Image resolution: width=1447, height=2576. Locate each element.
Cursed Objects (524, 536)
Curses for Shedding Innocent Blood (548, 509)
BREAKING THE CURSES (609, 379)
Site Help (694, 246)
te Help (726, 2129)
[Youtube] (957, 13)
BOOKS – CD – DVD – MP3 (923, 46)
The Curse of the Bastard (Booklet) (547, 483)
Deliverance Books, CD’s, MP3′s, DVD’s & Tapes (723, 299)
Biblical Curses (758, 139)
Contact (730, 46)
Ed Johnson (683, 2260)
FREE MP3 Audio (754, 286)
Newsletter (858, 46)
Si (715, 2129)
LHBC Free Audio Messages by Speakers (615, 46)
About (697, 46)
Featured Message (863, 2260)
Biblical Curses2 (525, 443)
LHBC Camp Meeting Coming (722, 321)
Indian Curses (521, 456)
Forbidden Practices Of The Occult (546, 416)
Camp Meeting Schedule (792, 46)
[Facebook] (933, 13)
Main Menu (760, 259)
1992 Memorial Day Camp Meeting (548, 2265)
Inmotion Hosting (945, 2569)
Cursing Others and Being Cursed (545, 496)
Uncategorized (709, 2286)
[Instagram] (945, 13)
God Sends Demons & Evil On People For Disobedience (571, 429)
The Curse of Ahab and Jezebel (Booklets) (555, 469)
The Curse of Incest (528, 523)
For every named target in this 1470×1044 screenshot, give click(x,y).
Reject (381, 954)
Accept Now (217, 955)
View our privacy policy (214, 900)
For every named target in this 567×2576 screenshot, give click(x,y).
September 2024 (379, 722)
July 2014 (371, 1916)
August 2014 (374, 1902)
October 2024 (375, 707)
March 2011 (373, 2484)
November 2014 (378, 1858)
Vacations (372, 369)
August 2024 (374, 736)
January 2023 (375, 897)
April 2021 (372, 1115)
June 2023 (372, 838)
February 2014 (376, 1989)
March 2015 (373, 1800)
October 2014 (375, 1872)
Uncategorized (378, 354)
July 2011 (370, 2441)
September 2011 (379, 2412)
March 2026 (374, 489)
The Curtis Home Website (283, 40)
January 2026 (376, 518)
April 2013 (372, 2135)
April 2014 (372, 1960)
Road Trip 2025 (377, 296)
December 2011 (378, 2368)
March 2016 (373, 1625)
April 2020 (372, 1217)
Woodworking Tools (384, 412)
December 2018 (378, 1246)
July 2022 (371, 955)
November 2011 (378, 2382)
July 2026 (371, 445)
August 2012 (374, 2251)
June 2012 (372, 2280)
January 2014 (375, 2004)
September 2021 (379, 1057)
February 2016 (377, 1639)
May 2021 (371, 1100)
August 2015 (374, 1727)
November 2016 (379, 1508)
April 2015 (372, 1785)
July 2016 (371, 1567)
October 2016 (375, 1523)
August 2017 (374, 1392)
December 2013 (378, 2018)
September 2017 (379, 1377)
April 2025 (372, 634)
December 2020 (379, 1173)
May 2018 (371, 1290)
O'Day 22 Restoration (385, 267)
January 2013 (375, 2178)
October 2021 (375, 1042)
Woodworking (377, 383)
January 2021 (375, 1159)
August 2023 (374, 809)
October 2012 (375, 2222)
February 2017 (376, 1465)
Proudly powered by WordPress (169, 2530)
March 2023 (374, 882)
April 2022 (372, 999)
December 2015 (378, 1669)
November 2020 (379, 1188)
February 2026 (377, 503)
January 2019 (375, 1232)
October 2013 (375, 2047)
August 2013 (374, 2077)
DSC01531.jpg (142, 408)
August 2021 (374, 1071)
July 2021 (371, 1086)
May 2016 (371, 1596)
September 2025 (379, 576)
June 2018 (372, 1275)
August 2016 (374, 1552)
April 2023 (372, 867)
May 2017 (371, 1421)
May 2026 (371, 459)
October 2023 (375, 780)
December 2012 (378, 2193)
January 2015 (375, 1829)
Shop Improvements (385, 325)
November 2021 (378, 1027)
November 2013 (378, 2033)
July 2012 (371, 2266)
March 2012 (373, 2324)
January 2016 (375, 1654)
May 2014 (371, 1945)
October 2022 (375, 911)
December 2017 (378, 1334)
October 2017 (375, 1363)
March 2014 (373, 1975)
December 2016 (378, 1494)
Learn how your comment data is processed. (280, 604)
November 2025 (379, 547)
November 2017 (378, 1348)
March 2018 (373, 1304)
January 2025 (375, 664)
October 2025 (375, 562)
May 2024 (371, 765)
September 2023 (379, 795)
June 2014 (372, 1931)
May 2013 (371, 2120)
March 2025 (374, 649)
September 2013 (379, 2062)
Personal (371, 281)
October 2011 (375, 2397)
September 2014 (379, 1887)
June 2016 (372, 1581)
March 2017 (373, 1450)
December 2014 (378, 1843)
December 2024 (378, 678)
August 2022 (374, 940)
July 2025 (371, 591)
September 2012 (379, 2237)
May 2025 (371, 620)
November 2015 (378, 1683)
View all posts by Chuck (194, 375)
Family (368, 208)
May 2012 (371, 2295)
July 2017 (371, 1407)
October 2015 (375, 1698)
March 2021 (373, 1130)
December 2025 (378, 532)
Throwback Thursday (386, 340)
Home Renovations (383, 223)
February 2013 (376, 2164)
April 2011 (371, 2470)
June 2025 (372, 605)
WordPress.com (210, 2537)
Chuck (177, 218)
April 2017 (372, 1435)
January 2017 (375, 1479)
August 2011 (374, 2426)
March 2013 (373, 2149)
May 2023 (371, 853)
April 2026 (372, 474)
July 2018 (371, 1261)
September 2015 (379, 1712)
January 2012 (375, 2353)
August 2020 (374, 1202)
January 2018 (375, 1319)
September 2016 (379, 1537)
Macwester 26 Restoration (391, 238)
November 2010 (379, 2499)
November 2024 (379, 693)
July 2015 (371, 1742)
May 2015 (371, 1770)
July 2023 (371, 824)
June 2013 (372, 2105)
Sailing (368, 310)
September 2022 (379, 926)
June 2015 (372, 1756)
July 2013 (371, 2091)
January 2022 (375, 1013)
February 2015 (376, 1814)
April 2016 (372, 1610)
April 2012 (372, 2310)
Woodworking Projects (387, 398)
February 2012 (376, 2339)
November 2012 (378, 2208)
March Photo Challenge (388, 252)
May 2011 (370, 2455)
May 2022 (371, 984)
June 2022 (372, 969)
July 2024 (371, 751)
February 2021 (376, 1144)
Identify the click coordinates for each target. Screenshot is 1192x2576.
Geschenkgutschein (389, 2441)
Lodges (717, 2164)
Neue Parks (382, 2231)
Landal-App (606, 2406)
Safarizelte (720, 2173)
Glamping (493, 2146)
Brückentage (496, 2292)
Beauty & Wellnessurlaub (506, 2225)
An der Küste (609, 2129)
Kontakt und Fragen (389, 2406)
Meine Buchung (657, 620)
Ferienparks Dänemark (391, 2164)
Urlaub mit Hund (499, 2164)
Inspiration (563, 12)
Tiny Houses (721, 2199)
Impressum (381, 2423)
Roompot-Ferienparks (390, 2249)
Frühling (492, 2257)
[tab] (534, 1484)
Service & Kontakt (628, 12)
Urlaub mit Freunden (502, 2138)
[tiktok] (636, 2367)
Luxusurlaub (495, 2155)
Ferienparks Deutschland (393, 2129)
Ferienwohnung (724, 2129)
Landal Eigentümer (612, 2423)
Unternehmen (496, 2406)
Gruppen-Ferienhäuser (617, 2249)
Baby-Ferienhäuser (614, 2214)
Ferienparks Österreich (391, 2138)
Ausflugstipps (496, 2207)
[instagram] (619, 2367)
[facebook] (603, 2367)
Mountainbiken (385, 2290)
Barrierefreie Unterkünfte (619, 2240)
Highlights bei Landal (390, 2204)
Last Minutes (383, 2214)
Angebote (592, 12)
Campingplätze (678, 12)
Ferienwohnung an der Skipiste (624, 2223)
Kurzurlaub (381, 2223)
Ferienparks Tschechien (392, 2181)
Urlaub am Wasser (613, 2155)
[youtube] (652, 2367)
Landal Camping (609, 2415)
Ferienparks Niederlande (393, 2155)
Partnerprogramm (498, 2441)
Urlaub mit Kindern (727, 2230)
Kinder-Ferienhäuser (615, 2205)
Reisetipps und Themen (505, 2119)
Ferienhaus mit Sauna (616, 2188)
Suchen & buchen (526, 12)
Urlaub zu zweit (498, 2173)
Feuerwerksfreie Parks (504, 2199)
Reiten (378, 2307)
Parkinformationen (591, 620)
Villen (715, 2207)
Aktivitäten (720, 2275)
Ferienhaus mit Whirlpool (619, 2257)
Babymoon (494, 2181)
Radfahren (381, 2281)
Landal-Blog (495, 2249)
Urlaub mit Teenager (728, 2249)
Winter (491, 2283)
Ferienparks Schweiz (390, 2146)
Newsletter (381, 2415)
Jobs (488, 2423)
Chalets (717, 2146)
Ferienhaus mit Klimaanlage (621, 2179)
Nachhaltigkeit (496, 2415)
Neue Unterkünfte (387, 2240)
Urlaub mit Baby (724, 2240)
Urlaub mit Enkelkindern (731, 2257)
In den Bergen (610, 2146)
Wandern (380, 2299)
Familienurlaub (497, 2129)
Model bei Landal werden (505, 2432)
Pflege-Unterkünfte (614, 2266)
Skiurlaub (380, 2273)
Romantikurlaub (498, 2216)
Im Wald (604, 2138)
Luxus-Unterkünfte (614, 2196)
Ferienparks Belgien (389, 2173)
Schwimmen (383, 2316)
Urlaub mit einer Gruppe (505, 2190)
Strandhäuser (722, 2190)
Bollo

(Task objective): Scan the material for "Cursed" and copy the lines that hold it.

(Finished exercise):
Cursed Objects (524, 536)
Cursing Others and Being Cursed (545, 496)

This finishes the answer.